*** Dataset records ***

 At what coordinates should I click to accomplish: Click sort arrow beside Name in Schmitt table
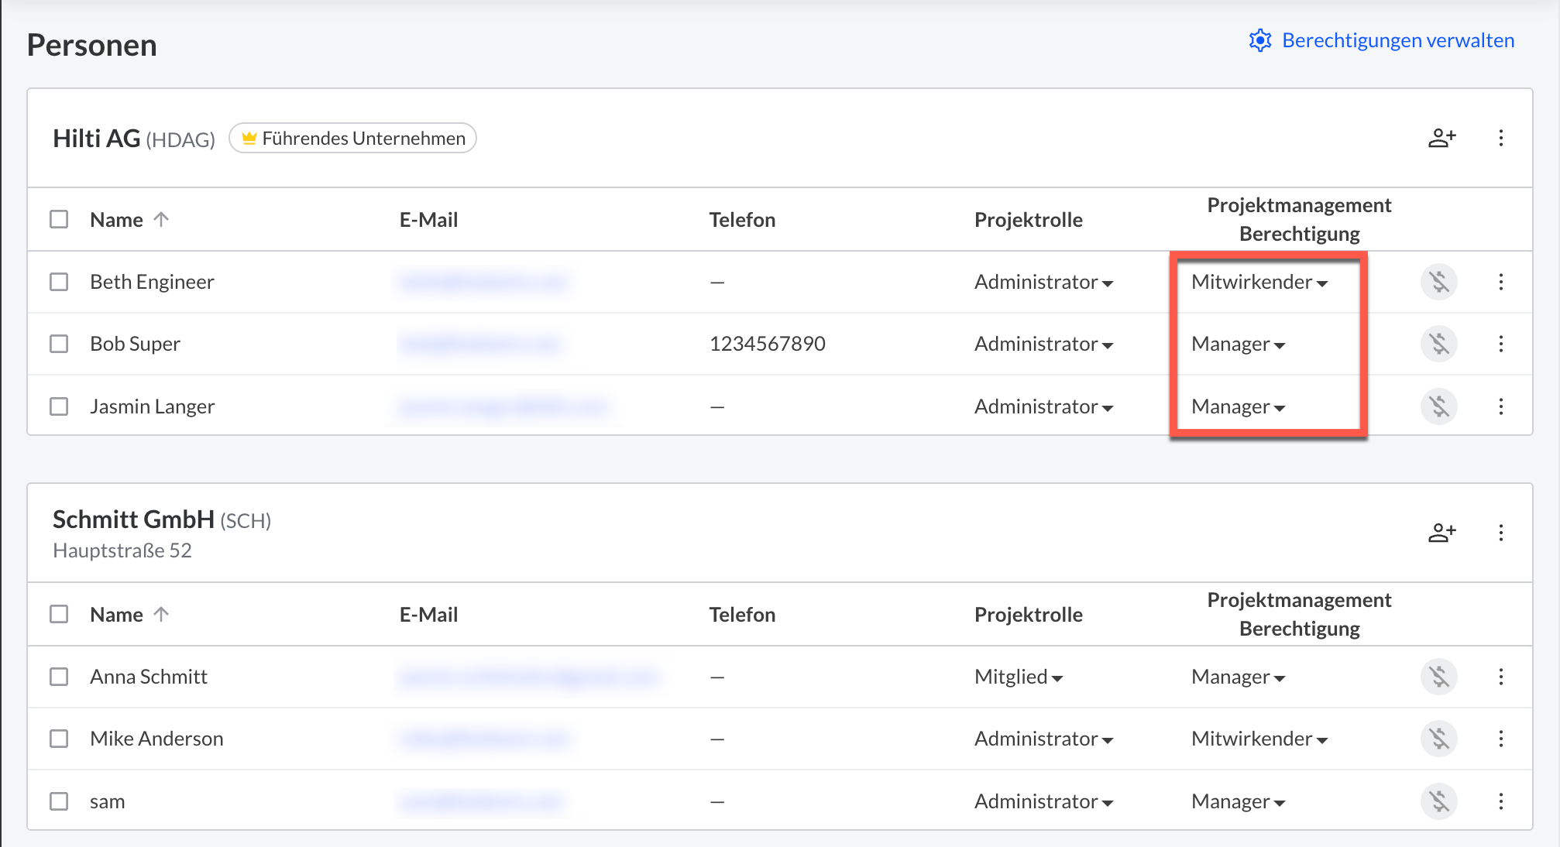[161, 615]
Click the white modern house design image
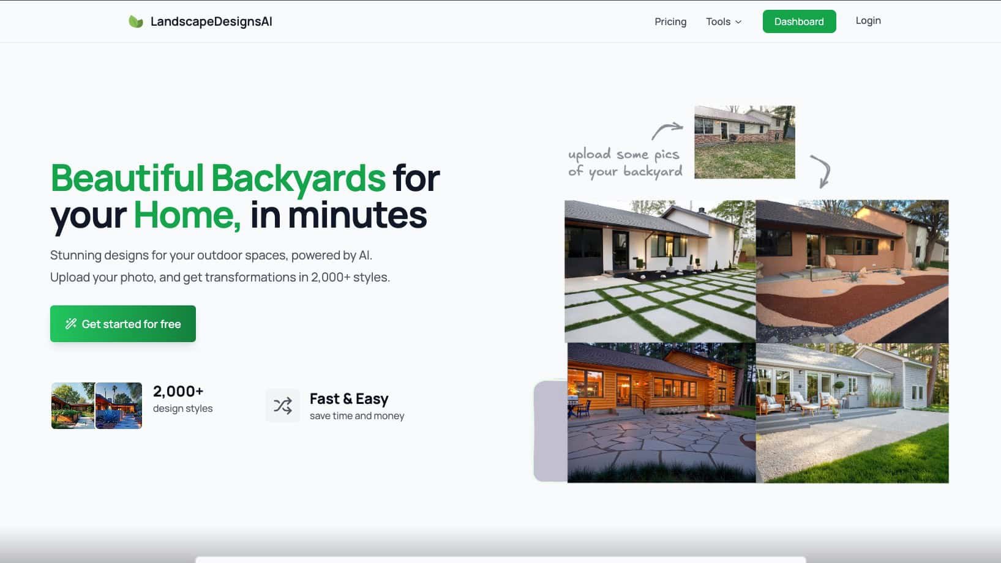 coord(659,269)
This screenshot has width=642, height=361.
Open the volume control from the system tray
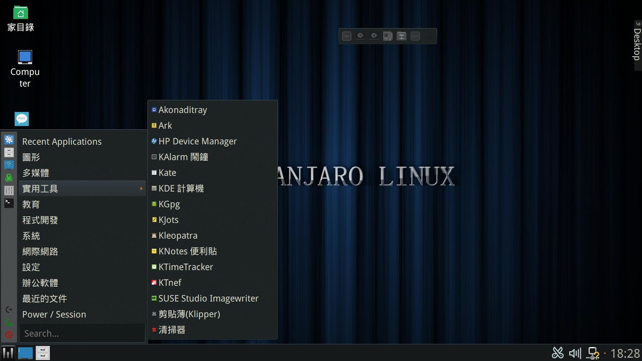tap(575, 353)
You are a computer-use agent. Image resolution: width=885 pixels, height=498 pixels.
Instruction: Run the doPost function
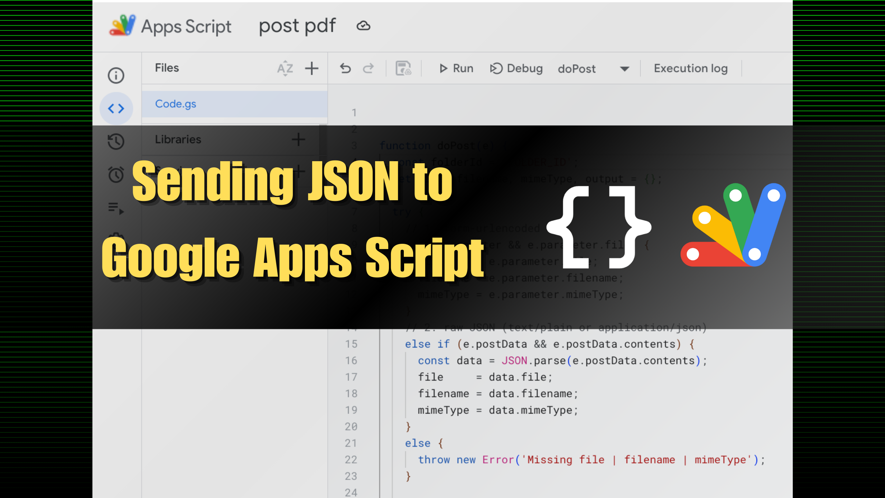456,68
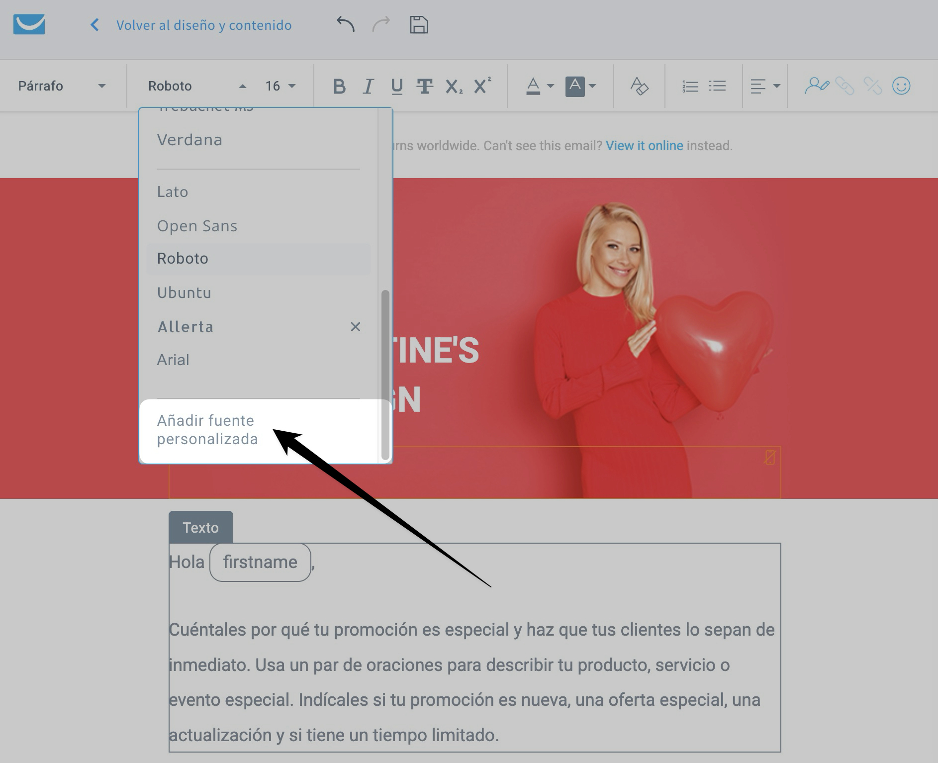
Task: Insert an emoji from the toolbar
Action: pos(902,86)
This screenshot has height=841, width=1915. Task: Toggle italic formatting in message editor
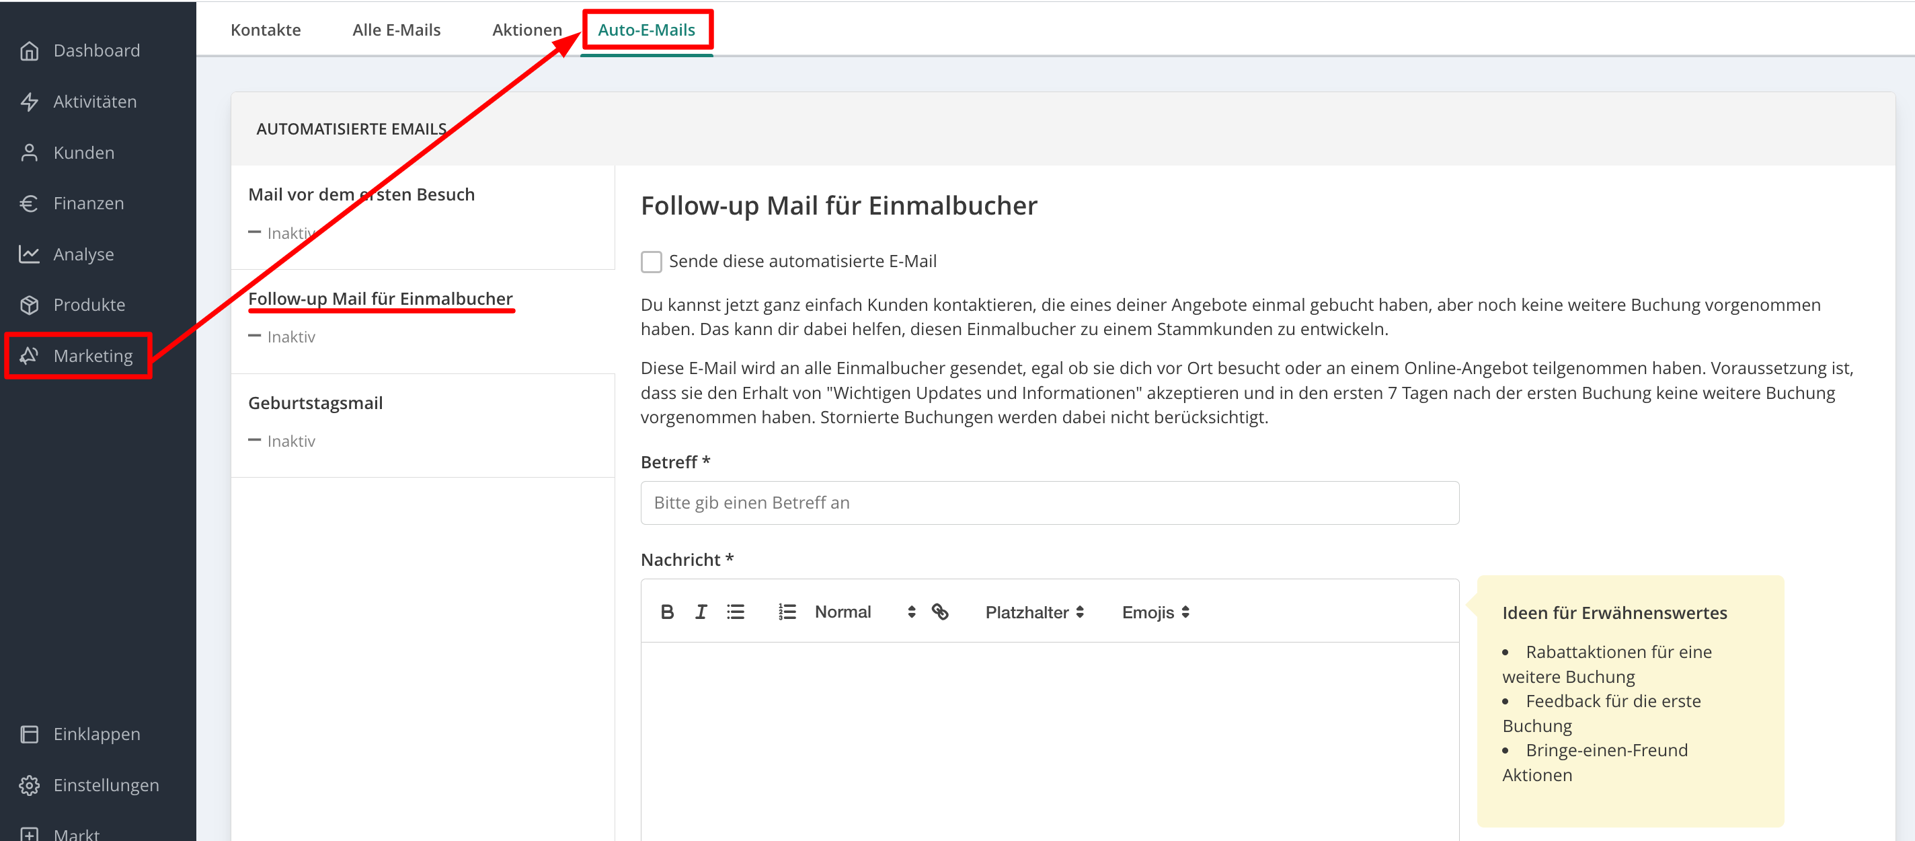pos(700,611)
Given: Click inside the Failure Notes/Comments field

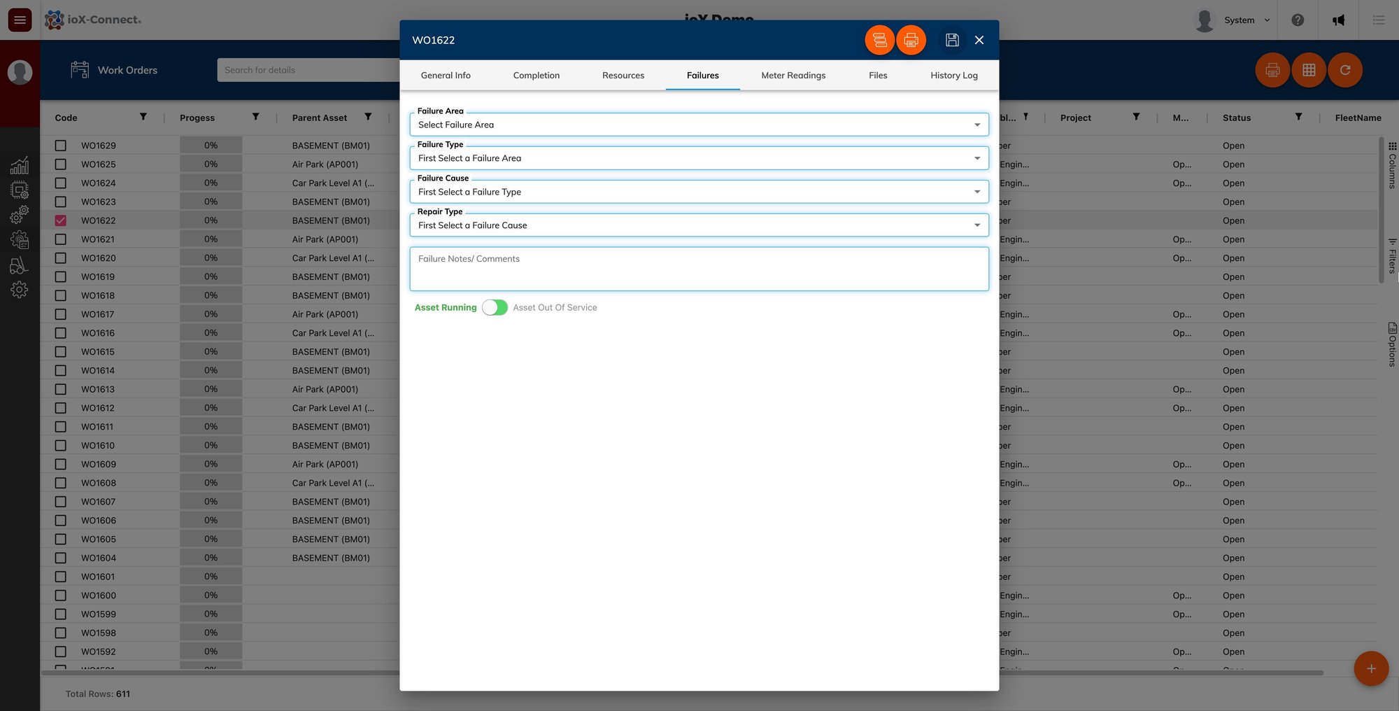Looking at the screenshot, I should [700, 269].
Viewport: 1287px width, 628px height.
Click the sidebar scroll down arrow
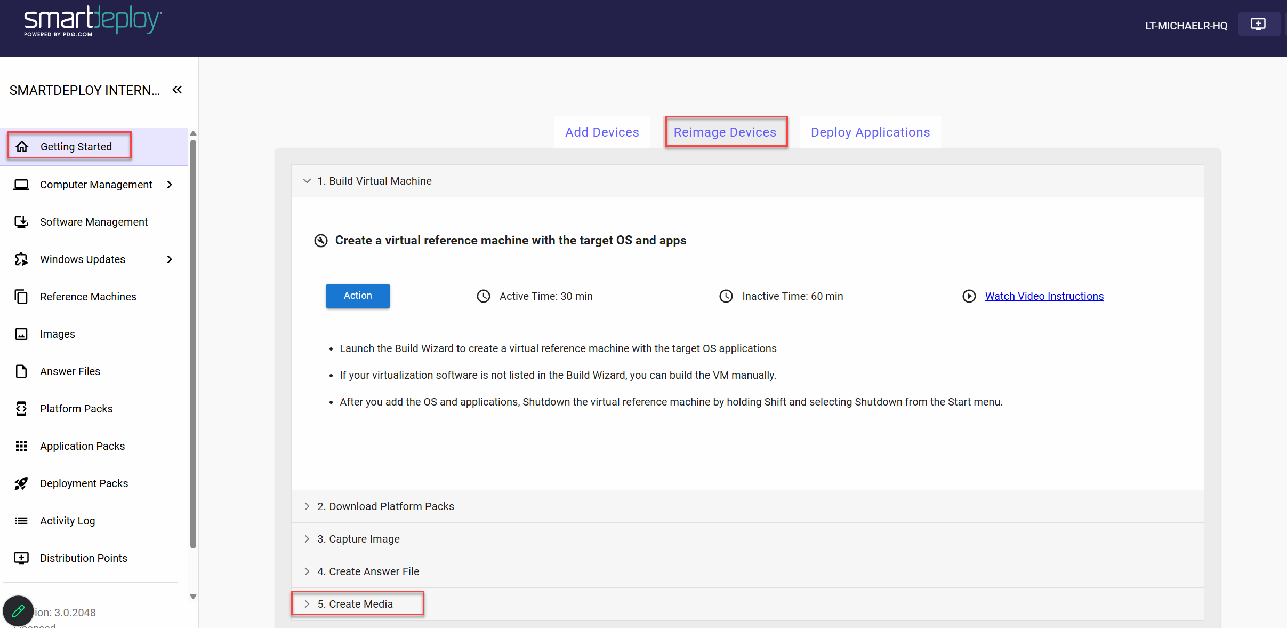(193, 597)
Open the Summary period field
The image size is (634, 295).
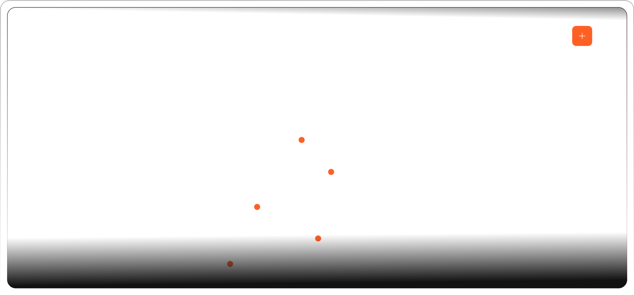point(522,85)
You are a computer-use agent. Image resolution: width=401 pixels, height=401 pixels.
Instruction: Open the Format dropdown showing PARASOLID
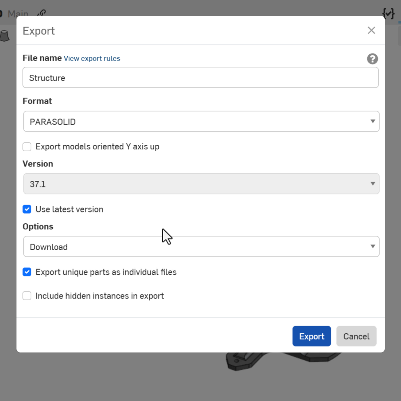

*** End of Dataset records ***

Aim of the exercise: Could you find every line in the records above that has the string "agent" and copy it?

Task output:
You are a computer-use agent. Image resolution: width=885 pixels, height=498 pixels.
You are a computer-use agent. Image resolution: width=401 pixels, height=401 pixels.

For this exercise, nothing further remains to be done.